Minnesota United played 34 regular-season games to reach its first MLS playoff game, Sunday night at home in Allianz Field against an L.A. Galaxy team as showy as the city from which it comes.
United earned its way by transforming in its third MLS season from porous to playoff bound.
Now that the Loons are there, they’re hoping another Allianz Field sellout crowd from the Wonderwall to the Brew Hall will do its part to take them a little further.
“The most important thing is can we get the crowd engaged early on, ignited into the game?” asked United coach Adrian Heath, who will coach his first MLS playoff game as well. “Can we go and do all the things that make people excited to be in the stadium?”

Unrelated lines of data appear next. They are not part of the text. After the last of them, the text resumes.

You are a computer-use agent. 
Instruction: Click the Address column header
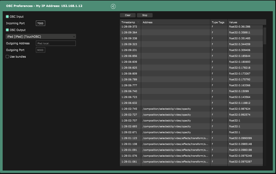pos(175,22)

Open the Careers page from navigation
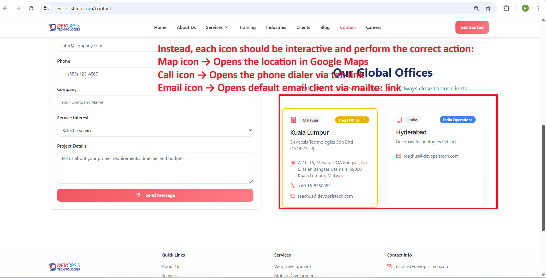click(x=373, y=27)
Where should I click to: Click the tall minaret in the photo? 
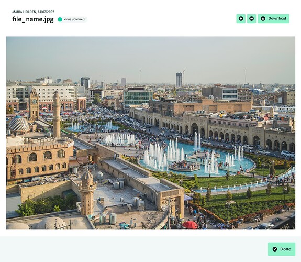coord(57,114)
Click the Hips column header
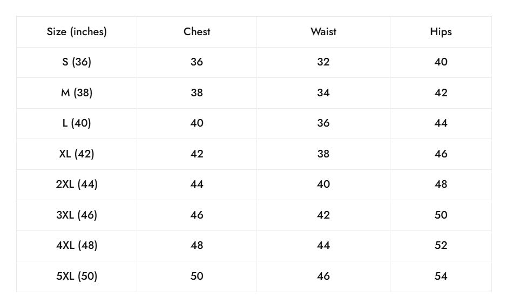This screenshot has height=303, width=506. (441, 31)
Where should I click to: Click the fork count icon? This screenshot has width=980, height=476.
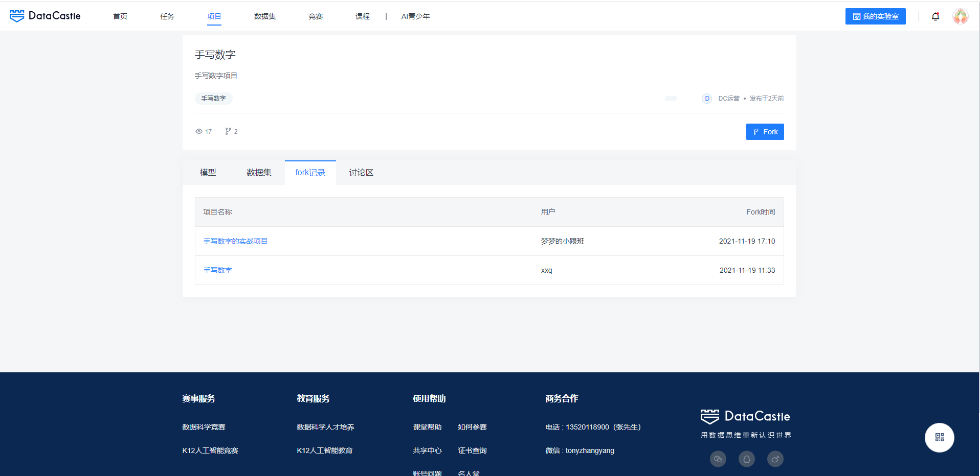(x=228, y=131)
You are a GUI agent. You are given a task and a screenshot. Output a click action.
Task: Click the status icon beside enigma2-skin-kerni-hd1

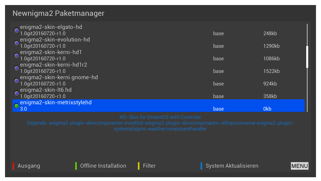coord(17,56)

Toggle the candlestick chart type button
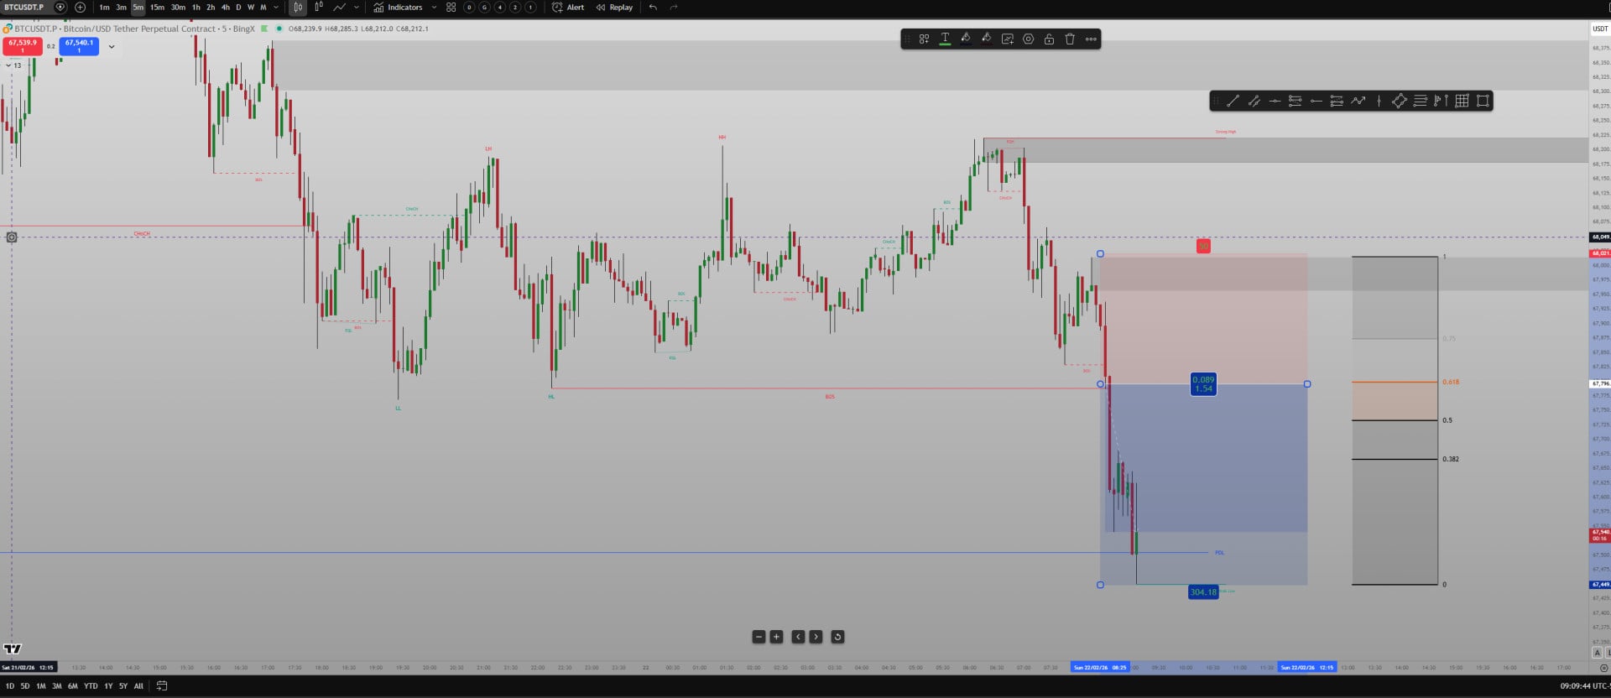(298, 8)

That’s what United has done all season while losing just once at Allianz Field, to Philadelphia on June 2.
“Can we get the ball in their half?” he said. “Can we get in the box? Can we get crosses? Can we get shots? We can do that by playing on the front foot, by playing in their half of the field. All these things go into making this a vibrant atmosphere we’re going to need this weekend.”
The Loons will play their first home game since a 1-1 draw with LAFC three weeks ago. In between, the team chose to remove their new stadium’s grass damaged in some areas by drainage issues and sodded anew a grass field on which St. Thomas and St. John’s play a college football game Saturday.

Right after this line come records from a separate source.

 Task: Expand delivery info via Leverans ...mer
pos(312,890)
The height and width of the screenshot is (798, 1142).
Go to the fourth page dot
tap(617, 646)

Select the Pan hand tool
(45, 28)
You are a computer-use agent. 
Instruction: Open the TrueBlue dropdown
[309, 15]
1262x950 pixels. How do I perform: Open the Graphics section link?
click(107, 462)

“I’m not too worried about the field because they’re going to have play on it as well,” said United striker Mason Toye, one of six Loons called to play for his national team (U.S. Under-23 national team for Toye and teammate Hassani Dotson) during a nearly two-week FIFA international break between the regular season’s finale and the playoffs’ first round. “If we can think less about the field and more about our jobs, that will help us out a lot.”
United lost to the Galaxy in L.A. 3-2 and played it to a scoreless draw six weeks later, but the two teams haven’t played each other since late April.
Since then, the Galaxy signed Argentinian World Cup forward Cristian Pavon using targeted allocation money in a transaction that still leaves Heath bemused. The Galaxy also welcomed back veteran midfielder Romain Alessandrini, who injured his knee in April and didn’t play for the next five months.
United hung onto home-field advantage for the playoffs’ first round when the Galaxy lost its final two games to teams that missed the playoffs. The Galaxy also allowed one more goal than it scored all season.
“I don’t know if it helps or hurts,” Heath said about the long gap. “It’s a different team now, I think it’s just a different game. It’s a win-or-go-home situation.”
It’s also 90 minutes or more where every little thing looms large, just like the U.S. Open Cup final in which United lost at Atlanta United.
“Every moment matters, right?” said United veteran midfielder Ethan Finlay, who played seven playoff games with Columbus in 2014 and 2015. “Early corner kicks, early free kicks. Every moment matters more, absolutely. I think you’ll feel that in the energy of the stadium. Our fans have done a really good job, late in games they start to get going because they feel the urgency. I imagine that will start from the first minute Sunday.”
A moment’s meaning seemed to overwhelm both teams when United played NYCFC in Allianz Field’s first game, a careening 3-3 draw in April when United couldn’t contain all its energy even after scoring an early goal.
“I thought about that game, how crazy it was,” United defender Ike Opara said. “It didn’t even feel like real life. I hope it’s more stable emotionally for everyone involved this time. That leads in our favor. When things get hectic, helter-skelter, anything can happen.”
Heath calls Sunday’s opponent “the standard bearer of this league” and called Zlatan Ibrahimovic “one of iconic players of his generation” who at age 38 still is capable of winning a playoff game by himself.
The Galaxy was one of MLS’ eight charter members in 1996, and it has won a league-record five titles and played in four other finals.
Heath said he has encouraged his player to “embrace the challenge” that’s coming their way.
“It’s going to be a tight game,” Heath said. “It’s going to come back to those slim margins, as big games always do. Who can convert when you get the opportunity? Which team doesn’t beat itself and make the big mistakes when it matters?”
And maybe just how much more noise can an Allianz Field sellout create.
“We’ve asked the supporters to bring their ‘A’ game and we’re going to need the team to bring their ‘A’ game as well,” Heath said. “It’s going to be really difficult, but we’re more than capable of winning it.”